CANTO AFGHANO-1972-2001, Nicola Licciardello

CANTO AFGHANO

In che restava la vostra postura

accavigliata sulla roccia,

in che impossibile visione

sorrideva la vostra indifferenza

– pastori Kuchi, eterni tessitori

dello scambio, del comunicare

alto e basso, alba e tramonto ?

Ci ospitavate per spogliarci

– o monaci, sciamani, per mostrarci

l’infinito che si può, la trina

della possibilità infinita,

la geometria del colore e del tatto,

la seta della trattativa in(de)finita,

però infine la necessità del sì:

“Questo ti piacque, prendilo, è un dono”

Poi si aprì abbagliante

il cratere dall’ orizzonte opalino

anche nelle notti senza luna,

e quando era piena

sfolgorava l’ altopiano come un astro

– e quando più incontreremo un altro

come là, (nel) sbalordito sorriso

d’esserci, ancora o di già

nomadi rimasti, o i primi nati

d’un’ altra umanità !

La terra s’infessurava sbriciolando,

ma voi restavate immuni, guardiani

insensibili al ghiaccio o alle mine,

al di là della Morte, al di là dei Buddha,

colonne della Porta, del Passo invalicabile

custodi del Nulla.

E come potevamo noi giurare

in quell’ebbrezza d’amicizia, o nudi

lasciati passare al di là,

fino alla resina di luce, al canto,

al lago sepolto nel cuore dei monti

– lapislazzuli dalle vene d’oro,

pepita dell’eterno in mano …

o Herat delle Mille e Una Notte

Herat ferma all’Anno Mille

Herat, Tagike sagomine vacillanti

in nicchie sospese nel fango

e ritte in cima ai bus barocchi,

bambini infiorati nelle fogne

e lebbrosi ridenti a cielo aperto,

Herat cheese Home-lette in vassoi d’argento …
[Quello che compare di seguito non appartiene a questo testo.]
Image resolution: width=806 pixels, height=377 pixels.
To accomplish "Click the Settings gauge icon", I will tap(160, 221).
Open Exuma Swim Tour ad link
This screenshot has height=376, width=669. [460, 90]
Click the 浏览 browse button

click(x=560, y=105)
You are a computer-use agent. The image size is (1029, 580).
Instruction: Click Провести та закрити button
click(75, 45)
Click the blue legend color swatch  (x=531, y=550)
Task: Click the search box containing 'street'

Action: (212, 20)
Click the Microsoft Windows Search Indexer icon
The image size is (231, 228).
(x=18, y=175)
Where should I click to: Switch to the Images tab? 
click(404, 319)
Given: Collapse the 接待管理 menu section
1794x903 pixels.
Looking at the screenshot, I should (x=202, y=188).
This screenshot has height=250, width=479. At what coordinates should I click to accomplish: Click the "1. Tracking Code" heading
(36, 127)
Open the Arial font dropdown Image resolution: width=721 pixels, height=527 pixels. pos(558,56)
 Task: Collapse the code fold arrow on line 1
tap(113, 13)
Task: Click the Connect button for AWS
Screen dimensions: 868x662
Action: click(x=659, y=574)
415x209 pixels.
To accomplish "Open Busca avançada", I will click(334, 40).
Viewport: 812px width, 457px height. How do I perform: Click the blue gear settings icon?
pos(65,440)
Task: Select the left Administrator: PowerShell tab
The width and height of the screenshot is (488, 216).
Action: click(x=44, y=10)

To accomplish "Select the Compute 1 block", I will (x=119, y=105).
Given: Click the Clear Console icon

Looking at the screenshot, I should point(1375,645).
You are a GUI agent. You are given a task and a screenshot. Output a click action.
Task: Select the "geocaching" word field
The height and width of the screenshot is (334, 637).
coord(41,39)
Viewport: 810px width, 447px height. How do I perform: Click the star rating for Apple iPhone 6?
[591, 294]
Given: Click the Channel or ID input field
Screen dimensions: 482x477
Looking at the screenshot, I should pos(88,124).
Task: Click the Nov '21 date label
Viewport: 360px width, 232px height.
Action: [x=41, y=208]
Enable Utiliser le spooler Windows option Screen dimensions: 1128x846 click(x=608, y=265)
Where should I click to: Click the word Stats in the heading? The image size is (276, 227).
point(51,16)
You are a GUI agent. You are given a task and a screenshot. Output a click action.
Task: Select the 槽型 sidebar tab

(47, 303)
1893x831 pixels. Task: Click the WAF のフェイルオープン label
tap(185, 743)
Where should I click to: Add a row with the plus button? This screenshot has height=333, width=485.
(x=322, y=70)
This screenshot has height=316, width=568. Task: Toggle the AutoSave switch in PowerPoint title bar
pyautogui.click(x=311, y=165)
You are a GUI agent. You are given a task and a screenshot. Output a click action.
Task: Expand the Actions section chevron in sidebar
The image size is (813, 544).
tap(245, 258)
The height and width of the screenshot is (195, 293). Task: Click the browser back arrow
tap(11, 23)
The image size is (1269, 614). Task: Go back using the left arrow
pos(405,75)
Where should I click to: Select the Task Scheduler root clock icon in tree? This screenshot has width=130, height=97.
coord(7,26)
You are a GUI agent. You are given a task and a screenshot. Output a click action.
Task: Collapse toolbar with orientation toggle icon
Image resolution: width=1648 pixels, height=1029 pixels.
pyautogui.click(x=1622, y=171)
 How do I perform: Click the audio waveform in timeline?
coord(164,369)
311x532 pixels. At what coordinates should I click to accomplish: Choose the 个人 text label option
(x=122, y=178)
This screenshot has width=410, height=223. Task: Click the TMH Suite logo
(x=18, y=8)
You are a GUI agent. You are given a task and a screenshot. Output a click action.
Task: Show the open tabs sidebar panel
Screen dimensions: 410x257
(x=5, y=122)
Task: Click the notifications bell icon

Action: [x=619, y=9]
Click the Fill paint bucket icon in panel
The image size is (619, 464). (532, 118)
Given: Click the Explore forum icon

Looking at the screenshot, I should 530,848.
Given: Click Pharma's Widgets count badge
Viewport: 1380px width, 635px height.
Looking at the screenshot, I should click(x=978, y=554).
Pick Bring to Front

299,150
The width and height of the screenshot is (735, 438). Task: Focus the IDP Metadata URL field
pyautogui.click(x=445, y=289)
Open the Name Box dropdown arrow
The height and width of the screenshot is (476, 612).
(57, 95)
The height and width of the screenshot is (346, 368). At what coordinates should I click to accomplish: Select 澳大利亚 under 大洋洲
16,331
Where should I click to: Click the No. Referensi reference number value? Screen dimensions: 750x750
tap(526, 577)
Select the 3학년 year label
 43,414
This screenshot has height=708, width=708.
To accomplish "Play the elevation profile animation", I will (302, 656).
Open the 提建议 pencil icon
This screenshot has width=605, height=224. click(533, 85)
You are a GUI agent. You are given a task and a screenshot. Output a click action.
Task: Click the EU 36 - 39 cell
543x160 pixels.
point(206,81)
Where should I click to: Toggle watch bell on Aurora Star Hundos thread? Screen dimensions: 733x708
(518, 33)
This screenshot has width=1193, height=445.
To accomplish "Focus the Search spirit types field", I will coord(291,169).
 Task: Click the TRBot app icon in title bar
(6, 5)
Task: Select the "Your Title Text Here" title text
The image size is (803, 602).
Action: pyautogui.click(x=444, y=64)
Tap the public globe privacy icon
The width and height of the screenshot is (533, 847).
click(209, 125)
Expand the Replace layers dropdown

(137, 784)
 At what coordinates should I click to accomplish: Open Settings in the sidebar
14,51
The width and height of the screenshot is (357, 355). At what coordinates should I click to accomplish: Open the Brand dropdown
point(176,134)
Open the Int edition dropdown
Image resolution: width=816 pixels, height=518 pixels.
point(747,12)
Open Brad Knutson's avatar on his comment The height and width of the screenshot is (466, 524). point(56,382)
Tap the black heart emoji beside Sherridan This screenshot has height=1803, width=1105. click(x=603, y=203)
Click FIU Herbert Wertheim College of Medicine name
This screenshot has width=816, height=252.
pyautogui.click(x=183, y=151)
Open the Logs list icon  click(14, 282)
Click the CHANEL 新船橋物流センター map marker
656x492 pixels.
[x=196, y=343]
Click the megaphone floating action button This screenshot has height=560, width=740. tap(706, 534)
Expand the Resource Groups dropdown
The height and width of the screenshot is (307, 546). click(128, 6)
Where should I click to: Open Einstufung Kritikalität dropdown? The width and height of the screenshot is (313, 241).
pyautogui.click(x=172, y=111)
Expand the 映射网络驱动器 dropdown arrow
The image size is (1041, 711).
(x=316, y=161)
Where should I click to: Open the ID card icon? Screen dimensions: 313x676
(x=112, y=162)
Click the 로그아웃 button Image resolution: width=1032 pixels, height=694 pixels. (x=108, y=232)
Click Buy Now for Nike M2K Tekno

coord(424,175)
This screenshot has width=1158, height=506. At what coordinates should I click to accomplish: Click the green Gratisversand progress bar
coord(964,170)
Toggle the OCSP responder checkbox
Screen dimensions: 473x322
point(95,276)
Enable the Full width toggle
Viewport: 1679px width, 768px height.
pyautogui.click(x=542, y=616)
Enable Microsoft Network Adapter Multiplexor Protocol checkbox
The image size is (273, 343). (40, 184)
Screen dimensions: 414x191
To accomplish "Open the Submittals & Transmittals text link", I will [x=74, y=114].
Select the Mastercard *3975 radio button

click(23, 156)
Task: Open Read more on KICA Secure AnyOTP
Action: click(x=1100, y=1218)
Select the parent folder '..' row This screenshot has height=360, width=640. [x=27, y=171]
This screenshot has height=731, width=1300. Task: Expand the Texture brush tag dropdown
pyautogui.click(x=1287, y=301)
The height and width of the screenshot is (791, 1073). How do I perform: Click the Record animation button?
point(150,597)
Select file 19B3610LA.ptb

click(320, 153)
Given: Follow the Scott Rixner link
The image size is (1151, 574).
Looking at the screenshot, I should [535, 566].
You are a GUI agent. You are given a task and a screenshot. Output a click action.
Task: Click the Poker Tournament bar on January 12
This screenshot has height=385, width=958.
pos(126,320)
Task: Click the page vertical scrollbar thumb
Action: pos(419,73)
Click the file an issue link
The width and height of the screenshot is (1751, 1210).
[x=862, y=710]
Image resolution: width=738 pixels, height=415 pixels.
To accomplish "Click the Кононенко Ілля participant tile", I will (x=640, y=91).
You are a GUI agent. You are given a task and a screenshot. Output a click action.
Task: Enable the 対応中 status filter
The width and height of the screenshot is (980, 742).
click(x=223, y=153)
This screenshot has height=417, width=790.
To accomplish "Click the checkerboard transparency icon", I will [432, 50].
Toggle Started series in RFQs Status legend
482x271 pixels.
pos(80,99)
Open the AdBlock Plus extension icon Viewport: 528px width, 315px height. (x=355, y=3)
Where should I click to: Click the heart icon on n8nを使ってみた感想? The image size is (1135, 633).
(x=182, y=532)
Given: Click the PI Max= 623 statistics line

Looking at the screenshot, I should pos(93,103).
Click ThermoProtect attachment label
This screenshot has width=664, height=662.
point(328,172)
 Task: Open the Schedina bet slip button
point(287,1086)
latte che danza, shisha dello Sharaf

l’acqua rincuora la grande stufa

e il sole di neve invade i profili

– sfarfalla la cittadella d’Alessandro.

Sognavamo d’essere per voi i figli

del nuovo occidente, i fiori

della speranza, il coraggio

d’imparare e insegnare almeno a salutarsi

diventando un po’ l’Altro dell’Uno

– alternando le nostre musiche

nel cratere opalino.

*

Note biografiche

Nicola Licciardello è giornalista e saggista; attraverso stages in Oriente e con l’Odin Teatret ha rielaborato tecniche della tradizione vocale in pièce e letture pubbliche di poesia; ha tradotto da Ginsberg, Gary Snyder, Rimbaud, Lezama Lima, Armando Romero, Haroldo de Campos, Fina Garcia Marruz (“La spada intatta di María Zambrano”, Marietti, Milano, 2007). Ha collaborato a varie riviste, fra cui “Angelus Novus”, “l’Immaginale”, “Dharma”, “Anterem”, “Poesia”, “Semicerchio”, “Viceversa” (Montreal), “Italianistica” (São Paulo). Ha presentato a Padova Eugenio Miccini, Rosaria Lo Russo, Lello Voce, organizzato slam e la Giornata Mondiale della poesia. Nel 2006 è stato invitato per la poesia italiana al Festival Internacional des Poetas de San Salvador, e ha letto Joyce al Festival di poesia di Genova. Ha pubblicato le raccolte di versi “Il Ballo Immune” (Fermenti, Roma, 1994), i CD “Grazie alla terra” (www.ilnarratore.com, 2001) e “Trans-Poems”. Sta realizzando il progetto Poesia e Paesaggio in Maremma. Le poesie “Uomonda” e “Luna nasconde la via” sono tratte dal suo ultimo libro “La gioia dell’impossibile” (Sinopia, Venezia, 2007, segnalata al Premio Montano 2006). “L’impossibile ci riempie di una gioia ubriacante – l’amore, la comprensione, la fortuna, la liberazione: ciò che avviene almeno una volta, ma che è sempre, necessario come l’acqua, per poter rinascere. Compito del poeta è la parola che tiene aperti a quella ferita, a quel flusso di gioia. Così la parola meticcia dell’esiliato, dello spossessato, del mistico per l’ineffabile bellezza della creazione.” (N.Licciardello)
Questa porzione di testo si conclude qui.